ВЫБРАННЫЙ ТЕКСТ:
★ ★ ★

Пенсионный советник

Подпишитесь на оповещения от Газета.Ru

«Подлинная политика — это противостояние врагов»

Как власть из потребителя пытается выковать воина

Данила Розанов 07.03.2015, 17:54
Вид на Московский Кремль Алексей Филиппов/РИА «Новости»
Вид на Московский Кремль

Прошел почти год с момента присоединения Крыма, когда российская история в очередной раз оказалась на сломе. О том, почему теперь мы видим друг в друге врагов, об убийстве Бориса Немцова, долгосрочных последствиях финансового кризиса и попытках власти выковать из разочарованного потребителя аскетичного воина «Газете.Ru» рассказал руководитель Центра фундаментальной социологии Александр Филиппов.

— Почему раньше, несмотря на все возможные расхождения друг с другом, среди возможных причин для ссоры политика занимала чуть ли не последнее место? Сейчас она если и не вышла на первое, то уж точно на одном из первых. Что происходит?

— Происходит политизация на уровне межличностного общения, с которой нам не приходилось раньше сталкиваться в такой степени. Нечто подобное у нас было разве что во время поздней перестройки. Тогда тоже разлом часто происходил по дружеским связям, семьям.

Немецкий философ Карл Шмитт говорил, что подлинная политика — это противостояние врагов. Враг — это не личный враг, это публичный враг. Враги противостоят один другому на уровне групп, на уровне классов, на уровне народов, на уровне государств. Таким образом, политика в своем предельном выражении оказывается войной.

★ ★ ★

(Данные для поиска слов и элементов)

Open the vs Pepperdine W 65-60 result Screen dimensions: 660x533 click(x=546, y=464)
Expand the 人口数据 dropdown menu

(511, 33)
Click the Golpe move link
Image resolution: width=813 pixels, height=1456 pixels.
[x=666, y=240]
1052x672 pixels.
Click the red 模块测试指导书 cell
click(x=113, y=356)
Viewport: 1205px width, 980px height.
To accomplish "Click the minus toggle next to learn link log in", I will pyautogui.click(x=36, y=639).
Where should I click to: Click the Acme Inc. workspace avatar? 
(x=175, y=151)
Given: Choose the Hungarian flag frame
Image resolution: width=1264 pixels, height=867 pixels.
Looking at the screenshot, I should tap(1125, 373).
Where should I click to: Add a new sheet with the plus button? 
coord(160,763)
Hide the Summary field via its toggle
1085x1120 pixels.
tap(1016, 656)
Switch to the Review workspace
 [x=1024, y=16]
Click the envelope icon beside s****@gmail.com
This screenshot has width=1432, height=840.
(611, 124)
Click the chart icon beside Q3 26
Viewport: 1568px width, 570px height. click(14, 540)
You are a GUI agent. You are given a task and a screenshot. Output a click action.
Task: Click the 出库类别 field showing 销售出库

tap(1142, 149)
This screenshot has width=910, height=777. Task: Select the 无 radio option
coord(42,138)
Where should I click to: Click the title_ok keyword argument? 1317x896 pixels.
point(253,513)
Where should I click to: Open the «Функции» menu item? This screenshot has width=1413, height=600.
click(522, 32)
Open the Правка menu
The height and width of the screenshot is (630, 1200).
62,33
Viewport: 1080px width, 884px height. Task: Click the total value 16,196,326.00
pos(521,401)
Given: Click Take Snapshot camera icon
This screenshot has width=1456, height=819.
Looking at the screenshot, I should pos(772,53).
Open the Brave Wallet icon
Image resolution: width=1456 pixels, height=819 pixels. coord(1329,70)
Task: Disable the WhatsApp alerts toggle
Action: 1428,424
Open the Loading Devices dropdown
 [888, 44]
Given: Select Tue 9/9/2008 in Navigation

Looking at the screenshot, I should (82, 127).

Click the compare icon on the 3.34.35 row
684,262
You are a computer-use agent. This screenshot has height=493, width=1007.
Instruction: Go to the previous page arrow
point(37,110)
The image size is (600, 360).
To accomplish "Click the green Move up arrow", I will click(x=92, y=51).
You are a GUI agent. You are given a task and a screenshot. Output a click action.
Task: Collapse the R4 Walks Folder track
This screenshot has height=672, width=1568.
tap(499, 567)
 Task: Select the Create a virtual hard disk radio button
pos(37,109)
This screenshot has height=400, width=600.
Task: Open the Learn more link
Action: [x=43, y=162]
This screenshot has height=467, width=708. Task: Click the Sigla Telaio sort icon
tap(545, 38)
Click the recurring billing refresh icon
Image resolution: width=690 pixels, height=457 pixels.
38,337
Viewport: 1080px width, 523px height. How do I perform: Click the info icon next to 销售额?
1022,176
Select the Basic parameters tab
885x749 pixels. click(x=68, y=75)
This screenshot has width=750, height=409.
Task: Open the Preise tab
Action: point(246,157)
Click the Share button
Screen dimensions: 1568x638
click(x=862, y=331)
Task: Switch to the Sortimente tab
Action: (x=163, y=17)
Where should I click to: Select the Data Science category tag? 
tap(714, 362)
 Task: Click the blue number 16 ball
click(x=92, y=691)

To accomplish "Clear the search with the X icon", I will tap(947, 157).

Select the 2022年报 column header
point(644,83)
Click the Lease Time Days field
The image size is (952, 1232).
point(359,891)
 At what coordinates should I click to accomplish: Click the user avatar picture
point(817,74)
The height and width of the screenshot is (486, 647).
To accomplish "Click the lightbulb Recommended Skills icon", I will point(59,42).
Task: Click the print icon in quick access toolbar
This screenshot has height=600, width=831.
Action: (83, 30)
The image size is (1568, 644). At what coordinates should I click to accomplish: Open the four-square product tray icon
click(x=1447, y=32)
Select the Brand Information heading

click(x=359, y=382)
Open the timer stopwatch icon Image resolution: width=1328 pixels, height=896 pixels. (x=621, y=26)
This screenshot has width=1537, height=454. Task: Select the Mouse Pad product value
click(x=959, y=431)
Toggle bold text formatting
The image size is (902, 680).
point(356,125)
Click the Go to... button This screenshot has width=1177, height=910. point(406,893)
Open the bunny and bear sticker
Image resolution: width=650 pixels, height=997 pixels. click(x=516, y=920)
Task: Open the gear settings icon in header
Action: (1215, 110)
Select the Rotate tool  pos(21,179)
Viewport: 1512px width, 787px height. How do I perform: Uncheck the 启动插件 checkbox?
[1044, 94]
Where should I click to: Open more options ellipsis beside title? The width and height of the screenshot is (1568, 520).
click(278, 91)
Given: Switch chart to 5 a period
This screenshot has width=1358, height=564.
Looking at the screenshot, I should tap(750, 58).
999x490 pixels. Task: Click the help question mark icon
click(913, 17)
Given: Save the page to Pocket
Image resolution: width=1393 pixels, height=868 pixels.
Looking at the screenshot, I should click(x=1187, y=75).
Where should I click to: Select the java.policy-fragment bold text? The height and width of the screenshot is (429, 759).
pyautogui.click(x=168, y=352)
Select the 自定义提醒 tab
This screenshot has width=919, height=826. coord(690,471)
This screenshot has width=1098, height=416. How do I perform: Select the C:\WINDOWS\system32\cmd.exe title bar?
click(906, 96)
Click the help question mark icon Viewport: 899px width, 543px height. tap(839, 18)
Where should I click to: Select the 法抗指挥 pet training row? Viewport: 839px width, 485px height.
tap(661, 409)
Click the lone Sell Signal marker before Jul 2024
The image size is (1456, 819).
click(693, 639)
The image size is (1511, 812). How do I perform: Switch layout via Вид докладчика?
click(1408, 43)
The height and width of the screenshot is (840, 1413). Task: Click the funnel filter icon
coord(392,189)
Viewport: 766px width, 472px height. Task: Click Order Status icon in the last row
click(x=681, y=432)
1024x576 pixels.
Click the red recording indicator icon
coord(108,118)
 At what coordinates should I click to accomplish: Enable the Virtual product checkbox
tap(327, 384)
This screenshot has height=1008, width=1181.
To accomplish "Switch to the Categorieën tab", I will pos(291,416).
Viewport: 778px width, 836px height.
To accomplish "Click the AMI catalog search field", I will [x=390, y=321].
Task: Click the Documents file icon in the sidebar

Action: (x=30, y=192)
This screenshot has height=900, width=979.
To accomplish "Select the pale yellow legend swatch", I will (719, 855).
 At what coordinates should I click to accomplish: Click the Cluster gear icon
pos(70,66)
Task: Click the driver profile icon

★ ★ ★

ЗАДАНИЕ: Выпишите целиком приведённое выше интервью о политике как противостоянии врагов, сохранив каждое слово и каждый знак.

ОЖИДАЕМЫЙ ОТВЕТ:
Пенсионный советник

Подпишитесь на оповещения от Газета.Ru

«Подлинная политика — это противостояние врагов»

Как власть из потребителя пытается выковать воина

Данила Розанов 07.03.2015, 17:54
Вид на Московский Кремль Алексей Филиппов/РИА «Новости»
Вид на Московский Кремль

Прошел почти год с момента присоединения Крыма, когда российская история в очередной раз оказалась на сломе. О том, почему теперь мы видим друг в друге врагов, об убийстве Бориса Немцова, долгосрочных последствиях финансового кризиса и попытках власти выковать из разочарованного потребителя аскетичного воина «Газете.Ru» рассказал руководитель Центра фундаментальной социологии Александр Филиппов.

— Почему раньше, несмотря на все возможные расхождения друг с другом, среди возможных причин для ссоры политика занимала чуть ли не последнее место? Сейчас она если и не вышла на первое, то уж точно на одном из первых. Что происходит?

— Происходит политизация на уровне межличностного общения, с которой нам не приходилось раньше сталкиваться в такой степени. Нечто подобное у нас было разве что во время поздней перестройки. Тогда тоже разлом часто происходил по дружеским связям, семьям.

Немецкий философ Карл Шмитт говорил, что подлинная политика — это противостояние врагов. Враг — это не личный враг, это публичный враг. Враги противостоят один другому на уровне групп, на уровне классов, на уровне народов, на уровне государств. Таким образом, политика в своем предельном выражении оказывается войной.